Superior mechanical performance of in-situ nanofibrillar HDPE/PTFE composites with highly oriented and compacted nanohybrid shish-kebab structure

Abstract

Hierarchical structures dominate the mechanical performance of polymer materials. In this work, in-situ nanofibrillar high-density polyethylene/polytetrafluoroethylene (HDPE/PTFE) composites with highly ordered and compacted nanohybrid shish-kebab (NHSK) structure were successfully fabricated using a self-made loop oscillating push-pull molding (LOPPM) equipment. Through the synergistic effect of the oscillatory push-pull shear flow field and PTFE, in-situ nanofibrillar HDPE/PTFE composites with superior strength and toughness were obtained. With the addition of 5 wt% PTFE in HDPE, the tensile strength, Young's modulus and impact strength of in-situ nanofibrillar composites reached 133.4 MPa, 4388.1 MPa and 69.1 kJ/m2, which was about 6.0, 6.0 and 3.1 times higher than that of neat HDPE, respectively. These superior improvements in mechanical performance were attributed to the oriented and compacted NHSK structure.
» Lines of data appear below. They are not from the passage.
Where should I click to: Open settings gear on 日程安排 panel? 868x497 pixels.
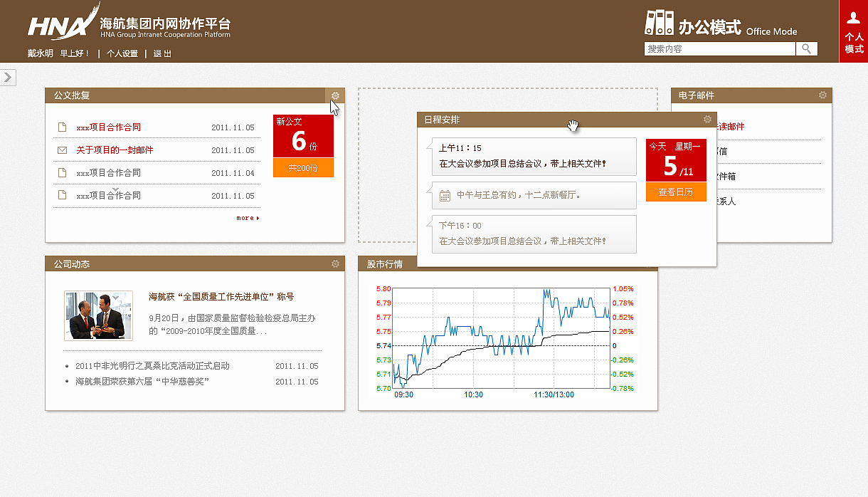[708, 120]
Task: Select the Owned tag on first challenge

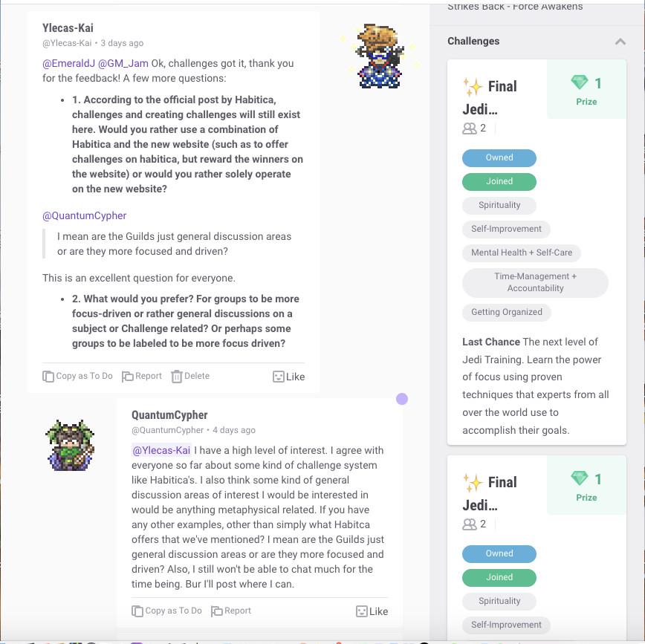Action: (x=499, y=158)
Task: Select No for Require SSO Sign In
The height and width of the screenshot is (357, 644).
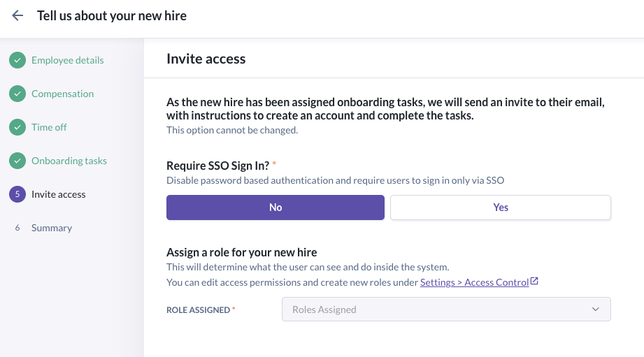Action: point(276,207)
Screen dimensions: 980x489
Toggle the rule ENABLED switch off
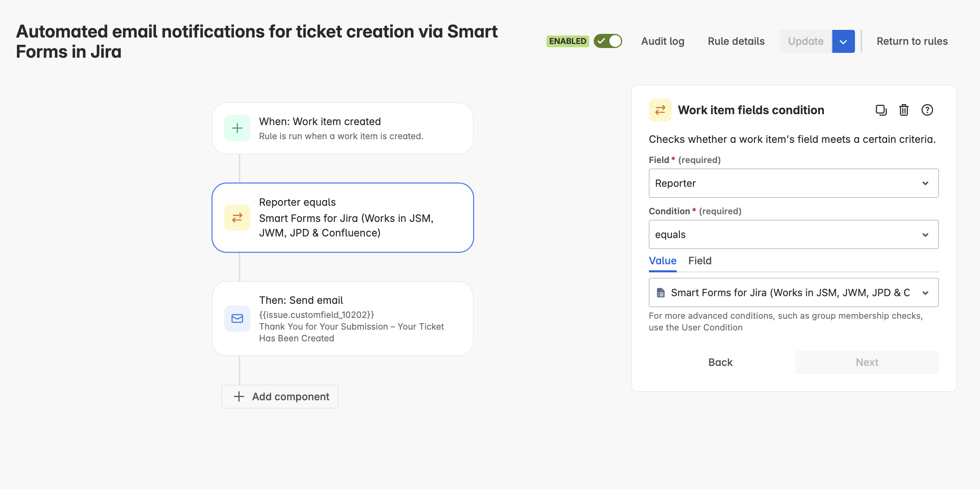pyautogui.click(x=608, y=41)
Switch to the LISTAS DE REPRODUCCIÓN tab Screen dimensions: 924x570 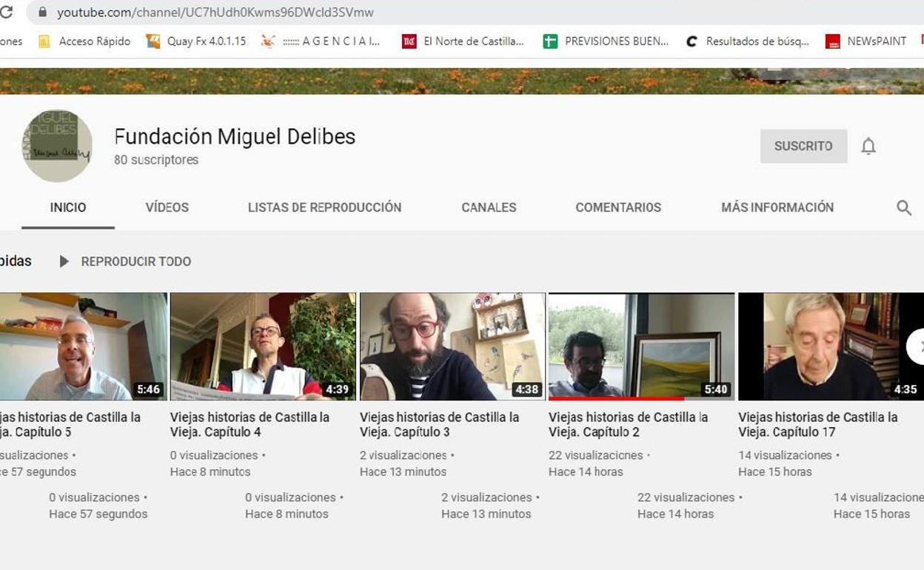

Additionally, two-dimensional small-angle X-ray scattering (2D-SAXS), two-dimensional wide-angle X-ray scattering (2D-WAXS) and differential scanning calorimetry (DSC) results confirmed the synergistic enhancement effect of the flow field and PTFE on the degree of orientation, lamellar thickness, average length of shish and crystallization properties. Overall, it is believed that this proposed strategy can be extended to a wide range for the preparation of polymer materials with superior mechanical properties.